→ RECORDS SHOWN
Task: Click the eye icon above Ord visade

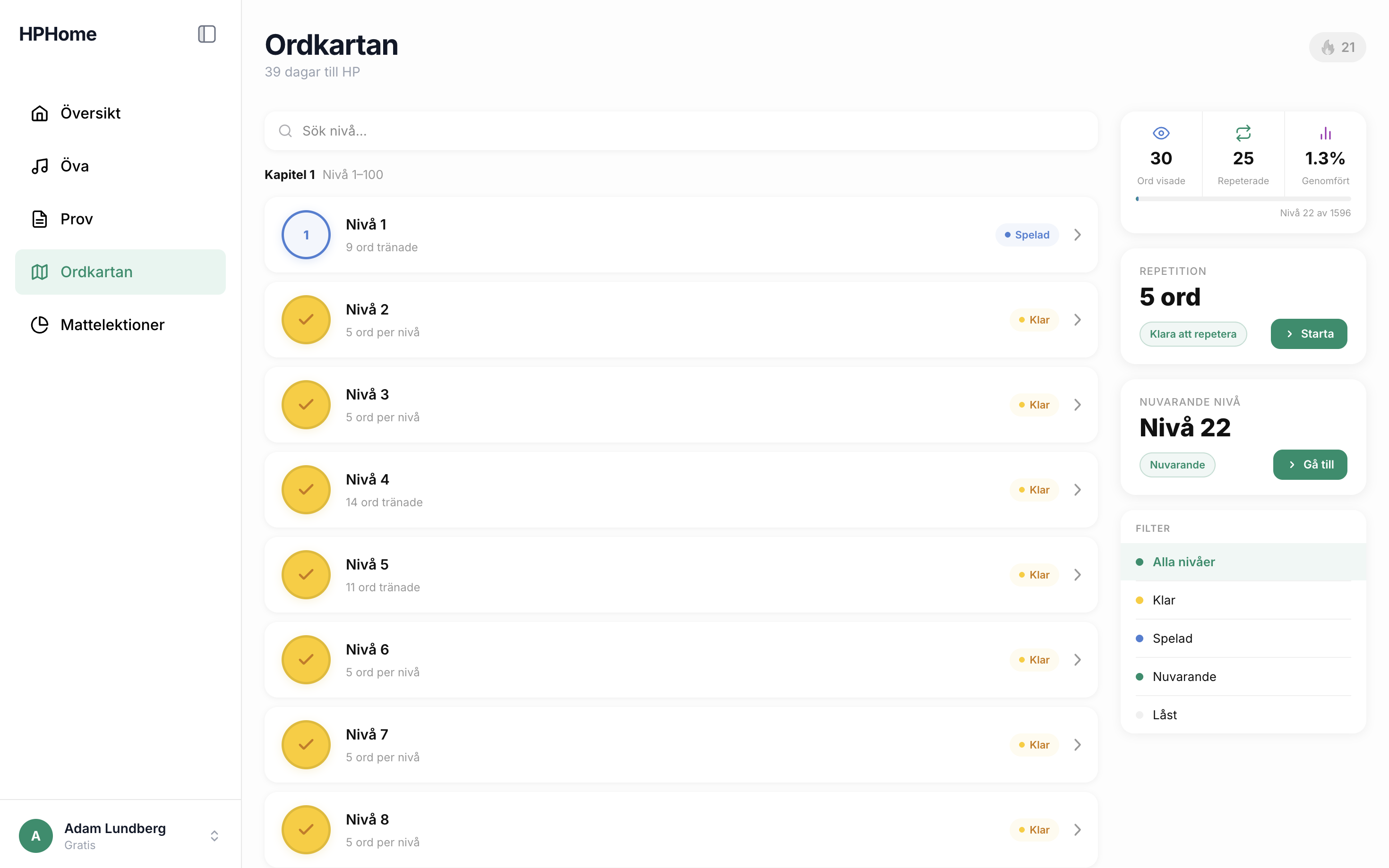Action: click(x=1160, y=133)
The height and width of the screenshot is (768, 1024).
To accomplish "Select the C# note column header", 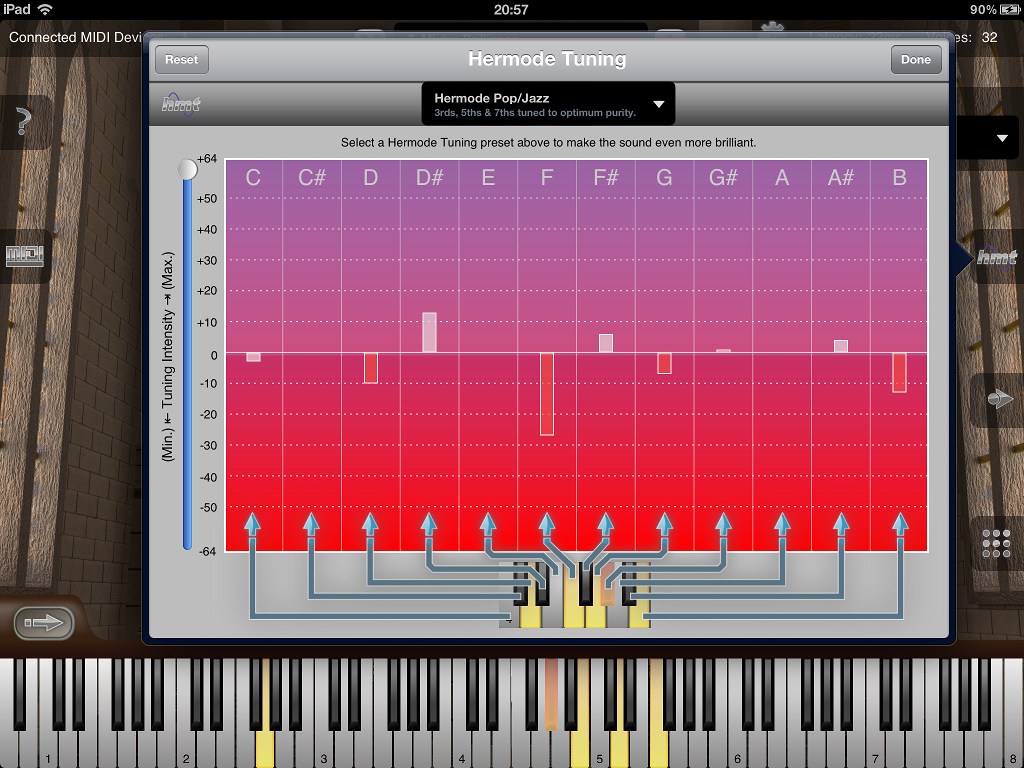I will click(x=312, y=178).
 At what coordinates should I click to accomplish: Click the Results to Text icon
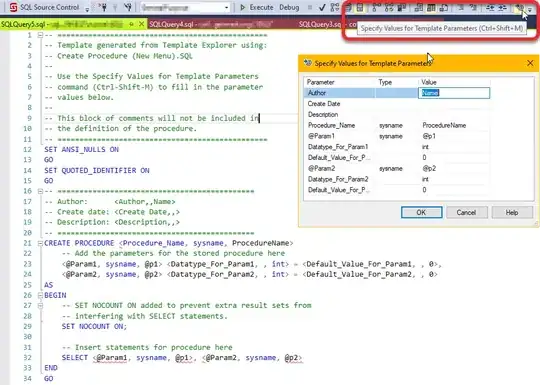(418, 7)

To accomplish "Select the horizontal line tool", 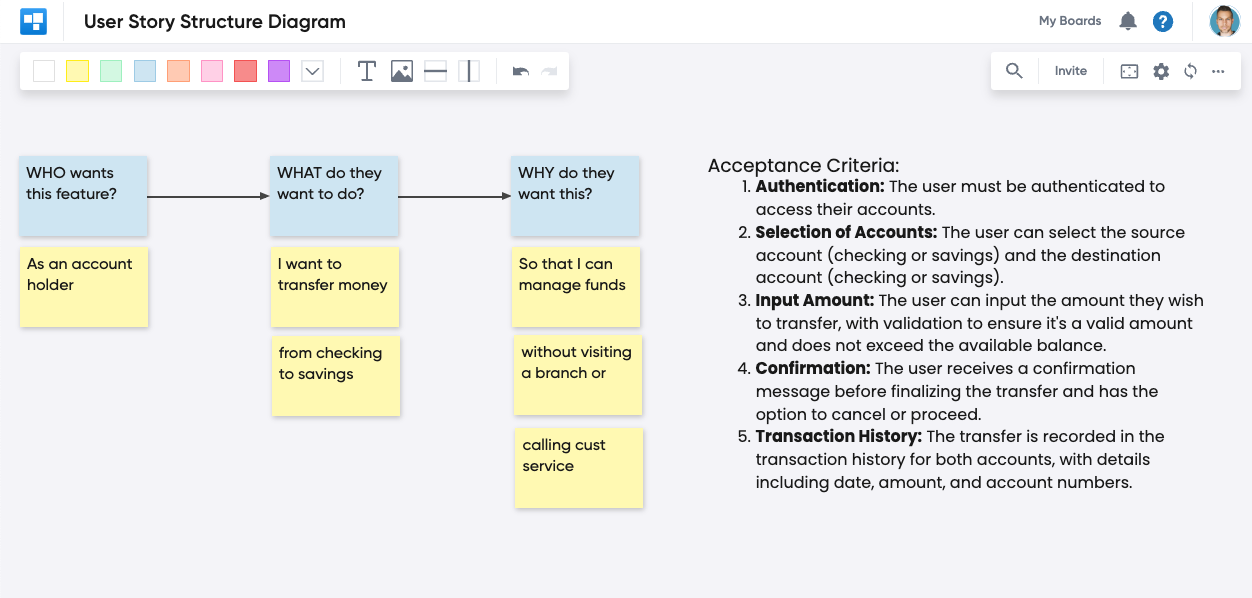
--
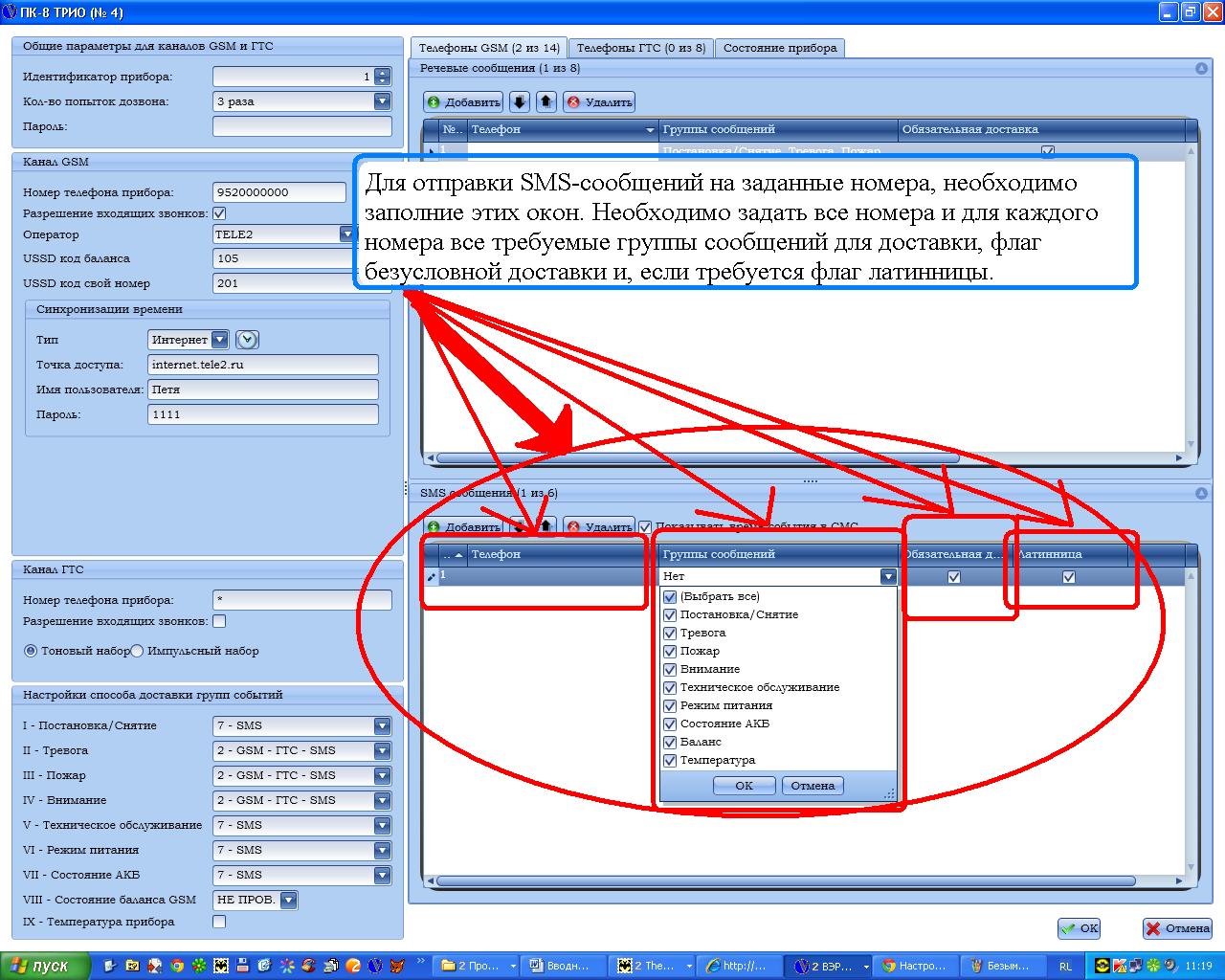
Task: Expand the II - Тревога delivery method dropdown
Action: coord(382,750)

→ PROMPT
Exact copy, pictures excluded: every line above from the one containing "At what coordinates" to the one containing "the horizontal line", inclusive, and nothing more.

→ COMPLETED EXERCISE
 At what coordinates should I click to accomplish: Click the Results to Text icon
(418, 7)

To accomplish "Select the horizontal line tool", 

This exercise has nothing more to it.